Shell = GNU bash 3.1.17
man = 1.6c
Distribution = Slackware 12.0
Hi: How is this possible?:
I issue 'man /usr/local/share/man/man1/mplayer.1' and I get instant access to the man page. This is in accordance to man's man page. That is, the argument is here a file specification. Now, watch this:
$ ls /usr/local/share/man/man1/mplayer.1
$ man -M /usr/local/share/man/man1 mplayer
$ No manual entry for mplayer
I consider this a clear contradiction with man's man page, regardless of the linux system and of the settings the user could have done to the system. But, needless to say, I may be wrong. Am I? Thanks for reading and regards.
P.S.: it would be the strangest thing in the world that the manual for such a program as man is wrong. I see it. Unfortunately, man pages only state a date (and sometimes not even this). While from linux programs, --version gives a number and only sometimes a date. For example, it could be that the man page version in my system is written for a version of man which is older than the one in my system. Or newer. The fault, in this case, would be in the package builder. But there should be in linux a way of knowing for certain that a manual corresponds with the program.
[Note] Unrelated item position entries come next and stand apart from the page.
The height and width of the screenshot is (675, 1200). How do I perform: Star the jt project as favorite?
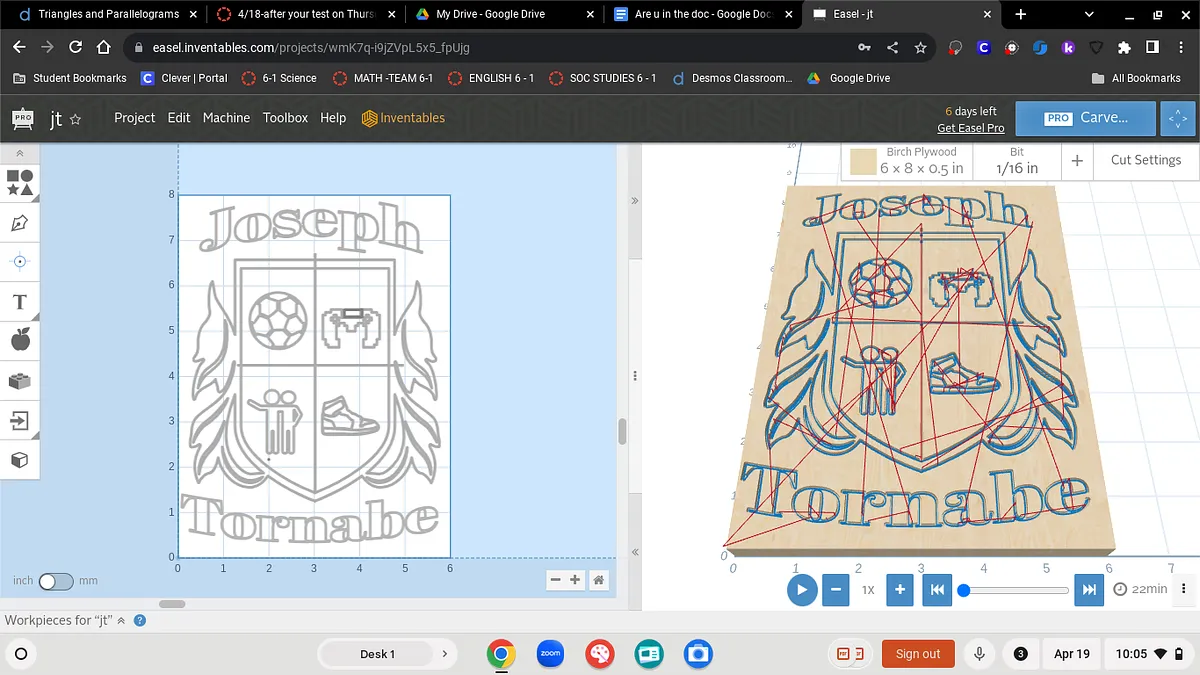point(76,119)
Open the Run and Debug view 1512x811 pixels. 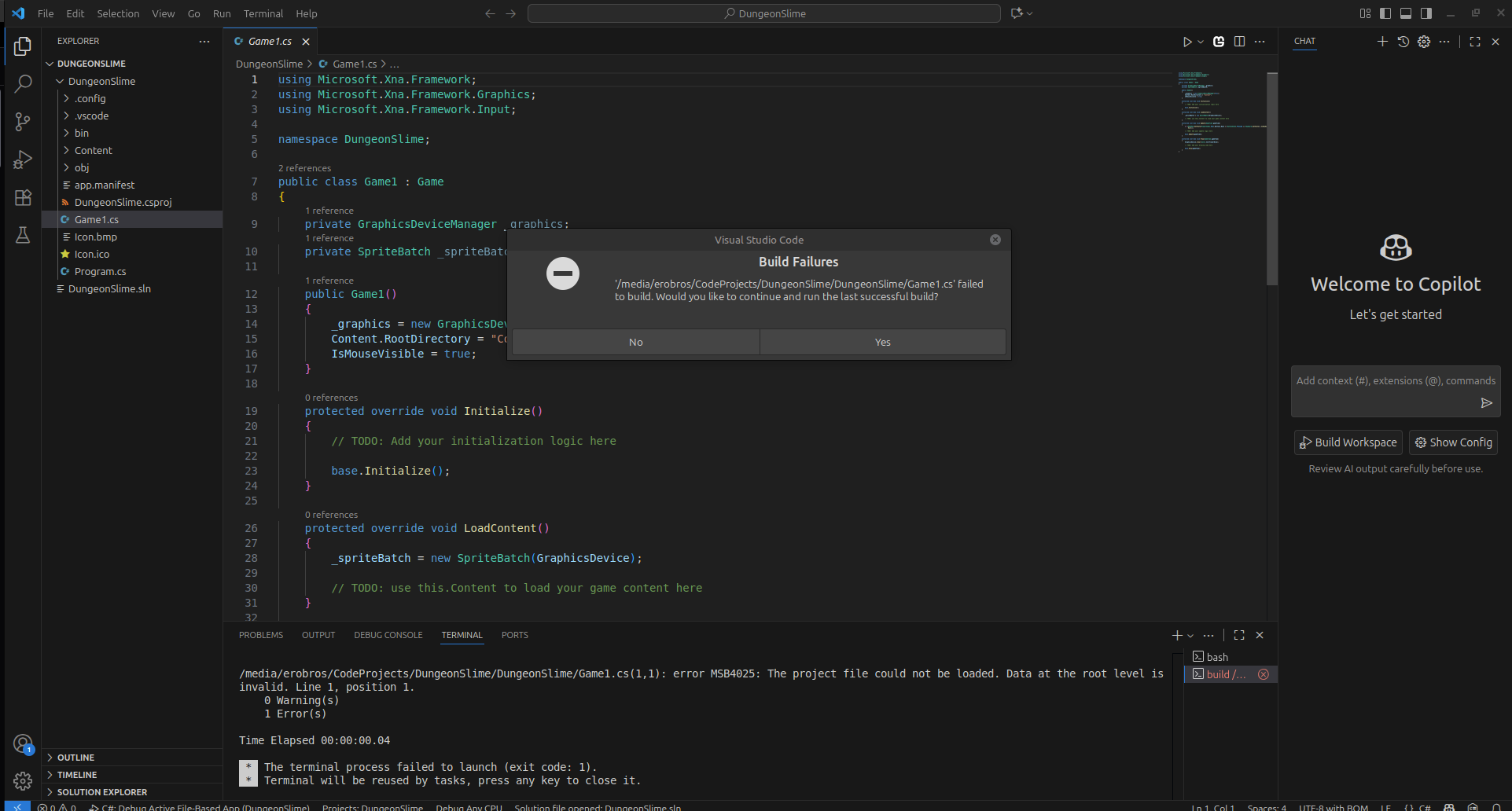point(23,160)
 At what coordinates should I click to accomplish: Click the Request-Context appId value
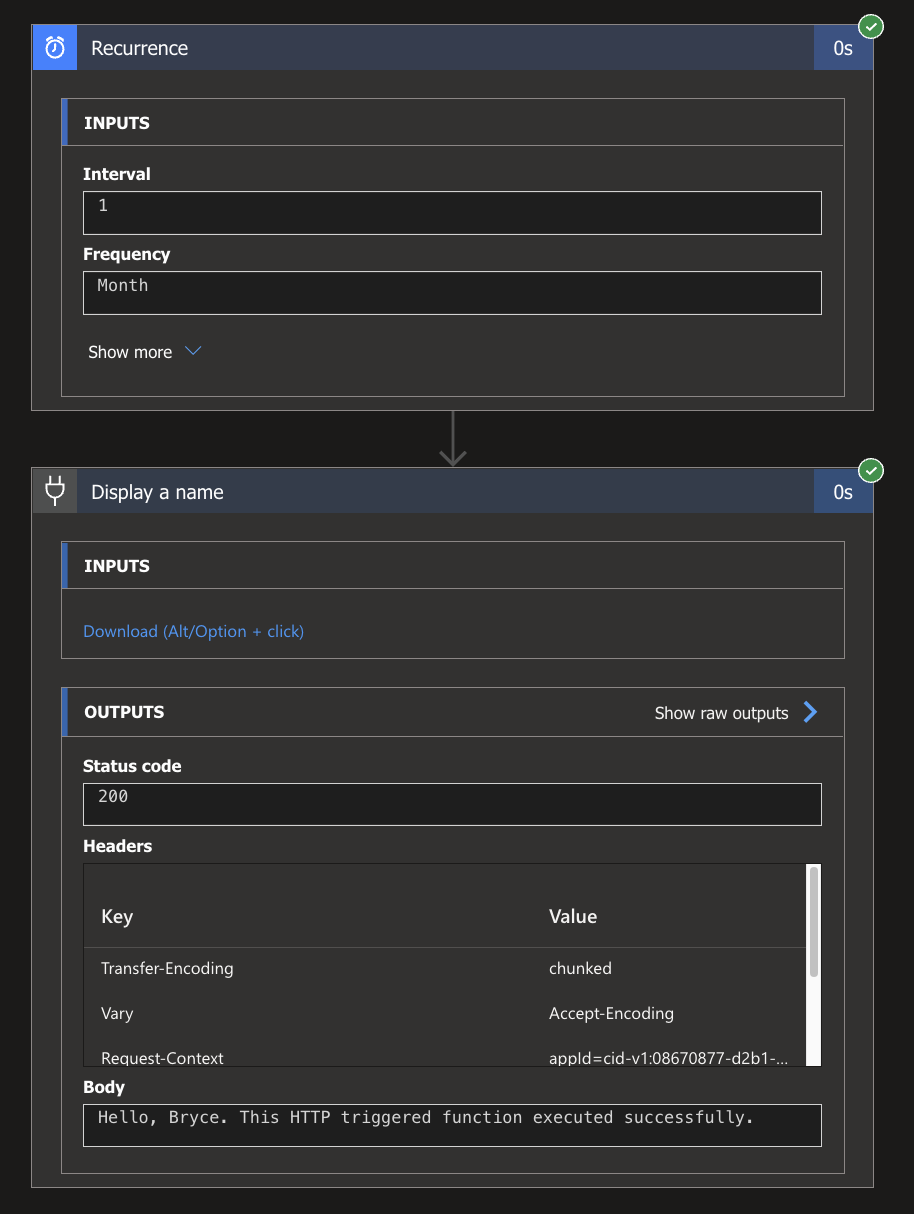pyautogui.click(x=668, y=1057)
According to my "man man", the -M option says this.
Specify an alternate manpath to use. By default, man uses manpath derived code to determine the path to search. This option overrides the $MANPATH environment variable and causes option -m to be ignored.
A path specified as a manpath must be the root of a manual page hierarchy structured into sections as described in the man-db manual (under "The manual page system"). To view manual pages outside such hierarchies, see the -l option.
If I run "man -M /usr/local/share/man/ program" (removing the "man1") it works as expected, probably because it then has a proper hierarchy to search.